As time went on and she became less mobile, Charlotte lived for the visits made to her at Daughters of Israel. From the grandchildren, for sure. But also from Joel, who traveled often from Florida, from Larry who frequently popped in throughout the week as a constant, and from Howie, driving in from Long Island. The parade of visitors, including children-in-law and grandchildren-in-law, may have been something other less-fortunate residents may have envied.
At the end of the day, though, it was Joy who carried the primary responsibility of Charlotte’s day-to-day life in the last decade. It wasn’t easy for her. Like many mother-daughter relationships, theirs was complicated, and Charlotte’s appreciation wasn’t always apparent. But Joy’s siblings always knew, and often let others know, how lucky they were to have her at the helm of the efforts—along with her husband, Marv, who in more than 40 years of marriage has always provided his unwavering support.
Charlotte was a complicated person. She could be difficult. In the end, though, she should be remembered as someone who fiercely loved her family and completely adored her grandchildren, as a creative artist, and as a terrific cook. Probably it’ll be the food that’s remembered the most—and, of course the good memories that accompanied those many, many meals.
Most recently, she couldn’t seem to get enough of telling all the members of her family how much she loved them. And they, in turn, are so happy that she went peacefully—after a long, full life—just the way she wanted to.

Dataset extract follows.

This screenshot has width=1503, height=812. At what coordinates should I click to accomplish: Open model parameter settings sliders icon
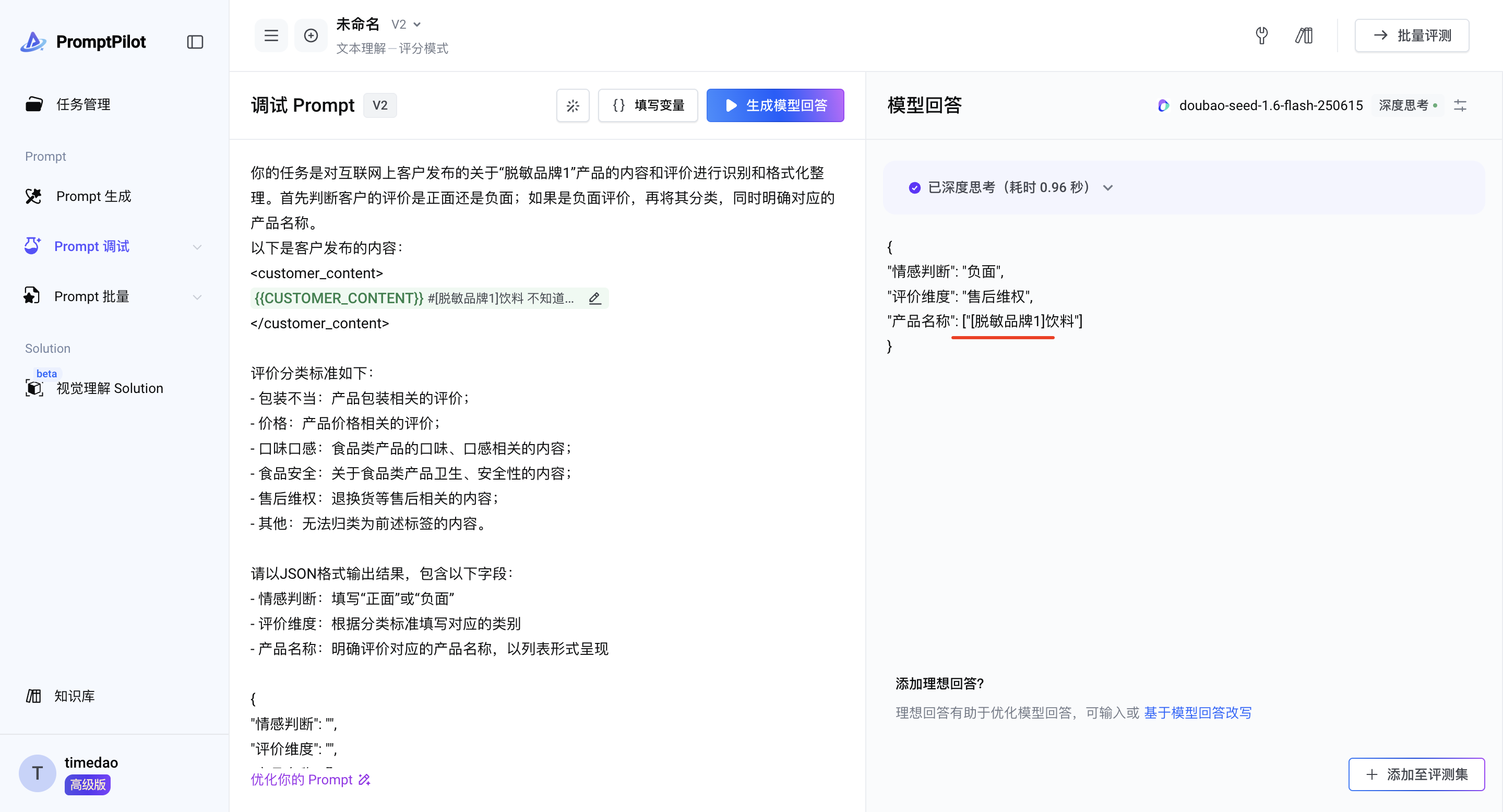[1460, 105]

And, here, Howie adds a final little story. In his words:
This past week, Joel had the flu. He struggled to get here. I spoke to him twice, and he sounded terrible. On Friday night, he told me about his plans to take Nyquil and spray with Afrin to prepare for the flight. I got off the phone—and, after a moment, I had to smile when the thought occurred to me of what my mother would tell him, the thing she told all of us when we were legitimately sick and didn’t want to go to school. She would say, “You’ll hit the fresh air—you’ll feel better.” We could be nauseous, throwing up, have 101 fever—didn’t matter: Off we’d go. Thinking about that made me laugh—and I know that we all hope that Mom is now in the magical fresh air, and that she feels much, much better.